Philippe Djivas ne baisse pas les bras pour autant. Le réalisateur poursuit ses repérages en République Dominicaine cette fois. « Nous y sommes allés à nouveau en février, et cela s’est mieux passé, mais cette fois il a fallu faire avec les conditions sanitaires durant cette période de Covid et une obtention de visa assez longue, nécessaire pour se rendre d’Haïti en République Dominicaine ».

L’âme du bois

De mi-mars à mi-avril 2021, Philippe Djivas se rend en Guyane et au Suriname pour le tournage d’un film documentaire de 52 minutes commandé par France Télévisions et TV5 Monde dont les derniers repérages avaient été effectués quatre mois auparavant, en décembre 2020. Le sujet ? « Il s’agit d’un documentaire sur la tradition de sculpteurs chez les marrons – descendants d’esclaves qui se sont révoltés et ont arrachés leur liberté aux colons -, avec comme partenaire l’ONF (l’Office National des Forêts), soucieuse d’apporter une visibilité des liens que l’Homme et la Nature entretiennent en Amazonie guyanaise. Nous avions réalisé les premiers repérages en amont en janvier 2020, puis il y a eu perte d’un an avec l’impossibilité de se déplacer. Un de nos personnages – sur trois – a renoncé… En plus des problèmes de déplacement dû au COVID, nous avons donc dû gérer des préoccupations supplémentaires en production et cela a eu un coût. Nous avons dû réadapter l’écriture. La réaction avec les partenaires a été en chaîne, comme des dominos. C’est aujourd’hui réglé », conclut notre interlocuteur.
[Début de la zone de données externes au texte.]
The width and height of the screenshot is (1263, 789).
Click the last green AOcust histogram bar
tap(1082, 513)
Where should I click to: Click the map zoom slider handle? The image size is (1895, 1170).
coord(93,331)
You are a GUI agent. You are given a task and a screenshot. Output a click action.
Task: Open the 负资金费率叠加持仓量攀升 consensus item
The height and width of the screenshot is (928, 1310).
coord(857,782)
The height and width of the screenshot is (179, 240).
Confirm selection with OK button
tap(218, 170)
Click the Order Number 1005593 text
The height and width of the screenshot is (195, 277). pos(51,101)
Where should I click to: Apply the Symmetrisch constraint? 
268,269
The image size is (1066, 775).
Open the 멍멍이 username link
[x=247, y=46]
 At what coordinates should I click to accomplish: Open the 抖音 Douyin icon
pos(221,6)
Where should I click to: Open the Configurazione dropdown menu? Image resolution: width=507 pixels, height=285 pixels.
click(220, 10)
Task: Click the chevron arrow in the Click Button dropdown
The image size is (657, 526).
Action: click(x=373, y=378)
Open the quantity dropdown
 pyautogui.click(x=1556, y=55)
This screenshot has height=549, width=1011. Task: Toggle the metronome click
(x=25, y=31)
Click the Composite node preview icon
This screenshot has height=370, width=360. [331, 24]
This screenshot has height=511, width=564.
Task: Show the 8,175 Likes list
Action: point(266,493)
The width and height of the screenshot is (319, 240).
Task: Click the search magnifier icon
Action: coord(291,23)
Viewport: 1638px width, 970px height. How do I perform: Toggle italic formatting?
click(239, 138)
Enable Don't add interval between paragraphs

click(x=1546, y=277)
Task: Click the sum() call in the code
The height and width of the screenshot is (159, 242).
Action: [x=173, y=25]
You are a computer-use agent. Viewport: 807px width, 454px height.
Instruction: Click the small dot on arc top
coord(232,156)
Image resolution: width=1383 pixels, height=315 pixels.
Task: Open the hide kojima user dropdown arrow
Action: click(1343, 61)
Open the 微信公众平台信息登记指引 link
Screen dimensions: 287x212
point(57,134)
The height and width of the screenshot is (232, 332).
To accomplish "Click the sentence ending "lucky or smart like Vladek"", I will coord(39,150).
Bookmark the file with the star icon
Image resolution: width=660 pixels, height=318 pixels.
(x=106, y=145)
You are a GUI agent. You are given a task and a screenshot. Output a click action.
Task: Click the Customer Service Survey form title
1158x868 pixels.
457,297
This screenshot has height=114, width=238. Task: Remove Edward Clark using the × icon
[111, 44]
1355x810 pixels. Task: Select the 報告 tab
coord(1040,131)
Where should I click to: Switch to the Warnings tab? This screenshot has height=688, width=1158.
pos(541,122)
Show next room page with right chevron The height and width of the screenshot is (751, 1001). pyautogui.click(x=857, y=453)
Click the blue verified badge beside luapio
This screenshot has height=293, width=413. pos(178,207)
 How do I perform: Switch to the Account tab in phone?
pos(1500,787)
Un an de perdu donc, sur cette production, pour Dynamo Production. Et bien des soucis à régler au quotidien dans un monde sous la coupe du COVID-19. « La pandémie pour nous, cela veut dire plus de diffusion de films planifiés sur les chaines de télévision ou dans les festivals, puisque tout est à l’arrêt et en décalage depuis 2020. C’est très problématique également en ce qui concerne le maintien de l’activité car les aides vont arriver à leur fin bientôt avec ce que certains de nos dirigeants nomment « la reprise ». Or, en lieu et place d’une pseudo reprise, nous devons en fait faire face à d’autres difficultés dont l’origine remonte aux reports de productions, aux annulations de diffusions, etc. En tout état de cause, c’est aujourd’hui que les professionnels du secteur doivent être soutenus et aidés, d’où l’importance des aides de l’État. Il y a nécessité de les maintenir aujourd’hui », conclut Philippe Djivas. Qu’il soit entendu.

Par Maxence Grugier, paru le 31 mai 2021.